Stored data:
[Start of section]
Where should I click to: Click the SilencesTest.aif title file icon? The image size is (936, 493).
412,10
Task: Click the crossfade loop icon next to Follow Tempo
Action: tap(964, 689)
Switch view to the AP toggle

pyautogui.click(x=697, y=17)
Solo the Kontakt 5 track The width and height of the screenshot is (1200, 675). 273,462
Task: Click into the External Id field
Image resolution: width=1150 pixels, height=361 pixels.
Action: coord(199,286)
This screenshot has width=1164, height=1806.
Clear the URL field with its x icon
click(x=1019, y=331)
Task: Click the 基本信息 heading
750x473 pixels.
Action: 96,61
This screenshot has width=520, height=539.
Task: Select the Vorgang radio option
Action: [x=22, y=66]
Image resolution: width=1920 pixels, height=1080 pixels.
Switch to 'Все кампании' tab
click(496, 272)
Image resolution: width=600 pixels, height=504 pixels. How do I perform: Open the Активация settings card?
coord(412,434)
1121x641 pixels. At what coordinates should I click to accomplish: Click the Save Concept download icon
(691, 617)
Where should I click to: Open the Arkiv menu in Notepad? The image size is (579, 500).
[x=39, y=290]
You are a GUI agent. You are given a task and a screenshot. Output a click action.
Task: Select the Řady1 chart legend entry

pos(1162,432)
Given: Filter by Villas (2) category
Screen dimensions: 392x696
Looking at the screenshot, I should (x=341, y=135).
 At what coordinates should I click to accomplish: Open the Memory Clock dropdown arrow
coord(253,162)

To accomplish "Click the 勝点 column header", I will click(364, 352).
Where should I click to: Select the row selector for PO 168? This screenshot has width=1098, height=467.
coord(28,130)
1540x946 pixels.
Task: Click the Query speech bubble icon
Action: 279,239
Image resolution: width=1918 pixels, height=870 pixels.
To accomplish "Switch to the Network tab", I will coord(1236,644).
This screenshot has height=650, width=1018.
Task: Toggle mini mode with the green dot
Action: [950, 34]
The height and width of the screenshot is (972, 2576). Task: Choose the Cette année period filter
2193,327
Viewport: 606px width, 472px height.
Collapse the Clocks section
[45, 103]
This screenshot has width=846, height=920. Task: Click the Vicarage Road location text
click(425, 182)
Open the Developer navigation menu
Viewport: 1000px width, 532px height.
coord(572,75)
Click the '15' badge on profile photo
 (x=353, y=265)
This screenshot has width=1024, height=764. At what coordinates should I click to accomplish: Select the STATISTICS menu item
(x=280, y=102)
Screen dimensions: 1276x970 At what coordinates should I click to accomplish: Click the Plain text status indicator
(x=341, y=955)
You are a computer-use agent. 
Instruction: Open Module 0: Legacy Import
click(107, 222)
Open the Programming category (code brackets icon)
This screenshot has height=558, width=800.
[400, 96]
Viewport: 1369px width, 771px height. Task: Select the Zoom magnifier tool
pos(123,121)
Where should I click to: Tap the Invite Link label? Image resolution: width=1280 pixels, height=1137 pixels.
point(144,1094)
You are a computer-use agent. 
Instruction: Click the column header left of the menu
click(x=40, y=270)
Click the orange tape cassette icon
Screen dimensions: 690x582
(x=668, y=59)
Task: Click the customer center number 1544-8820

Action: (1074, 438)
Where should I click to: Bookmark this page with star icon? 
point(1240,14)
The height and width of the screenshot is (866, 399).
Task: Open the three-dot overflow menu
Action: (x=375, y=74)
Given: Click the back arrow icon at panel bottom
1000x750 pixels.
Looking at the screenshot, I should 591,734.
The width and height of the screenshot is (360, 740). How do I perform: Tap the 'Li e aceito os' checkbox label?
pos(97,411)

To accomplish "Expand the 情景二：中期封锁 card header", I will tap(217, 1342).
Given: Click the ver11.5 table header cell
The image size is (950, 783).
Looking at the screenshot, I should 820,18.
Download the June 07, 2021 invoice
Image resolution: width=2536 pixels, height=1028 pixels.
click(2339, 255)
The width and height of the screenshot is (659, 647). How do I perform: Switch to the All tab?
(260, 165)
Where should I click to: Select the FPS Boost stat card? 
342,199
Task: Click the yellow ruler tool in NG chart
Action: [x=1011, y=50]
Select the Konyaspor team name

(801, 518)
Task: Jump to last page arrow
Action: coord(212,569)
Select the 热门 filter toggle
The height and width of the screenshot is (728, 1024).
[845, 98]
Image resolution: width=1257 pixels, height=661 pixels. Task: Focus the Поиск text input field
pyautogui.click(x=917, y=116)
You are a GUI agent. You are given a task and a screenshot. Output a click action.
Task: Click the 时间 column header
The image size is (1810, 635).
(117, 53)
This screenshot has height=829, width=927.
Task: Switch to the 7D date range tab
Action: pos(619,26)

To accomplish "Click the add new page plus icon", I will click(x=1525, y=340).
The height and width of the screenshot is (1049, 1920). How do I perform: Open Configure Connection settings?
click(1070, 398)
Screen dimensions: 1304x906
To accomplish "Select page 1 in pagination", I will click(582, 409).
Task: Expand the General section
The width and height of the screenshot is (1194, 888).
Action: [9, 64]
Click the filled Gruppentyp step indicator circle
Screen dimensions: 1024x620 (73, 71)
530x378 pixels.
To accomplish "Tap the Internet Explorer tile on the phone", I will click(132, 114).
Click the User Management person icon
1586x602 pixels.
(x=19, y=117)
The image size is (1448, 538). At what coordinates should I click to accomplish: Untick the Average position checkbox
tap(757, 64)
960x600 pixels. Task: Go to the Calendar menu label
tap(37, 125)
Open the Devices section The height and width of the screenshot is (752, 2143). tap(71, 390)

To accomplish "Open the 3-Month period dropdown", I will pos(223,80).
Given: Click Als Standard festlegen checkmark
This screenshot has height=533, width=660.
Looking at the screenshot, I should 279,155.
[End of section]
▶ _EXERCISE DESCRIPTION_
The data above must be reproduced in full, exactly as given.

▶ _YOUR SOLUTION_
Where should I click to: Click the SilencesTest.aif title file icon? The image size is (936, 493).
412,10
Task: Click the crossfade loop icon next to Follow Tempo
Action: tap(964, 689)
Switch view to the AP toggle

pyautogui.click(x=697, y=17)
Solo the Kontakt 5 track The width and height of the screenshot is (1200, 675). 273,462
Task: Click into the External Id field
Image resolution: width=1150 pixels, height=361 pixels.
Action: coord(199,286)
This screenshot has width=1164, height=1806.
Clear the URL field with its x icon
click(x=1019, y=331)
Task: Click the 基本信息 heading
750x473 pixels.
Action: 96,61
This screenshot has width=520, height=539.
Task: Select the Vorgang radio option
Action: [x=22, y=66]
Image resolution: width=1920 pixels, height=1080 pixels.
Switch to 'Все кампании' tab
click(496, 272)
Image resolution: width=600 pixels, height=504 pixels. How do I perform: Open the Активация settings card?
coord(412,434)
1121x641 pixels. At what coordinates should I click to accomplish: Click the Save Concept download icon
(691, 617)
Where should I click to: Open the Arkiv menu in Notepad? The image size is (579, 500).
[x=39, y=290]
You are a GUI agent. You are given a task and a screenshot. Output a click action.
Task: Select the Řady1 chart legend entry

pos(1162,432)
Given: Filter by Villas (2) category
Screen dimensions: 392x696
Looking at the screenshot, I should (x=341, y=135).
 At what coordinates should I click to accomplish: Open the Memory Clock dropdown arrow
coord(253,162)

To accomplish "Click the 勝点 column header", I will click(364, 352).
Where should I click to: Select the row selector for PO 168? This screenshot has width=1098, height=467.
coord(28,130)
1540x946 pixels.
Task: Click the Query speech bubble icon
Action: 279,239
Image resolution: width=1918 pixels, height=870 pixels.
To accomplish "Switch to the Network tab", I will coord(1236,644).
This screenshot has height=650, width=1018.
Task: Toggle mini mode with the green dot
Action: [950, 34]
The height and width of the screenshot is (972, 2576). Task: Choose the Cette année period filter
2193,327
Viewport: 606px width, 472px height.
Collapse the Clocks section
[45, 103]
This screenshot has width=846, height=920. Task: Click the Vicarage Road location text
click(425, 182)
Open the Developer navigation menu
Viewport: 1000px width, 532px height.
coord(572,75)
Click the '15' badge on profile photo
 (x=353, y=265)
This screenshot has width=1024, height=764. At what coordinates should I click to accomplish: Select the STATISTICS menu item
(x=280, y=102)
Screen dimensions: 1276x970 At what coordinates should I click to accomplish: Click the Plain text status indicator
(x=341, y=955)
You are a computer-use agent. 
Instruction: Open Module 0: Legacy Import
click(107, 222)
Open the Programming category (code brackets icon)
This screenshot has height=558, width=800.
[400, 96]
Viewport: 1369px width, 771px height. Task: Select the Zoom magnifier tool
pos(123,121)
Where should I click to: Tap the Invite Link label? Image resolution: width=1280 pixels, height=1137 pixels.
point(144,1094)
You are a computer-use agent. 
Instruction: Click the column header left of the menu
click(x=40, y=270)
Click the orange tape cassette icon
Screen dimensions: 690x582
(x=668, y=59)
Task: Click the customer center number 1544-8820

Action: (1074, 438)
Where should I click to: Bookmark this page with star icon? 
point(1240,14)
The height and width of the screenshot is (866, 399).
Task: Open the three-dot overflow menu
Action: (x=375, y=74)
Given: Click the back arrow icon at panel bottom
1000x750 pixels.
Looking at the screenshot, I should 591,734.
The width and height of the screenshot is (360, 740). How do I perform: Tap the 'Li e aceito os' checkbox label?
pos(97,411)

To accomplish "Expand the 情景二：中期封锁 card header", I will tap(217, 1342).
Given: Click the ver11.5 table header cell
The image size is (950, 783).
Looking at the screenshot, I should 820,18.
Download the June 07, 2021 invoice
Image resolution: width=2536 pixels, height=1028 pixels.
click(2339, 255)
The width and height of the screenshot is (659, 647). How do I perform: Switch to the All tab?
(260, 165)
Where should I click to: Select the FPS Boost stat card? 
342,199
Task: Click the yellow ruler tool in NG chart
Action: [x=1011, y=50]
Select the Konyaspor team name

(801, 518)
Task: Jump to last page arrow
Action: coord(212,569)
Select the 热门 filter toggle
The height and width of the screenshot is (728, 1024).
[845, 98]
Image resolution: width=1257 pixels, height=661 pixels. Task: Focus the Поиск text input field
pyautogui.click(x=917, y=116)
You are a GUI agent. You are given a task and a screenshot. Output a click action.
Task: Click the 时间 column header
The image size is (1810, 635).
(117, 53)
This screenshot has height=829, width=927.
Task: Switch to the 7D date range tab
Action: pos(619,26)

To accomplish "Click the add new page plus icon", I will click(x=1525, y=340).
The height and width of the screenshot is (1049, 1920). How do I perform: Open Configure Connection settings?
click(1070, 398)
Screen dimensions: 1304x906
To accomplish "Select page 1 in pagination", I will click(582, 409).
Task: Expand the General section
The width and height of the screenshot is (1194, 888).
Action: [9, 64]
Click the filled Gruppentyp step indicator circle
Screen dimensions: 1024x620 (73, 71)
530x378 pixels.
To accomplish "Tap the Internet Explorer tile on the phone", I will click(132, 114).
Click the User Management person icon
1586x602 pixels.
(x=19, y=117)
The image size is (1448, 538). At what coordinates should I click to accomplish: Untick the Average position checkbox
tap(757, 64)
960x600 pixels. Task: Go to the Calendar menu label
tap(37, 125)
Open the Devices section The height and width of the screenshot is (752, 2143). tap(71, 390)

To accomplish "Open the 3-Month period dropdown", I will pos(223,80).
Given: Click Als Standard festlegen checkmark
This screenshot has height=533, width=660.
Looking at the screenshot, I should 279,155.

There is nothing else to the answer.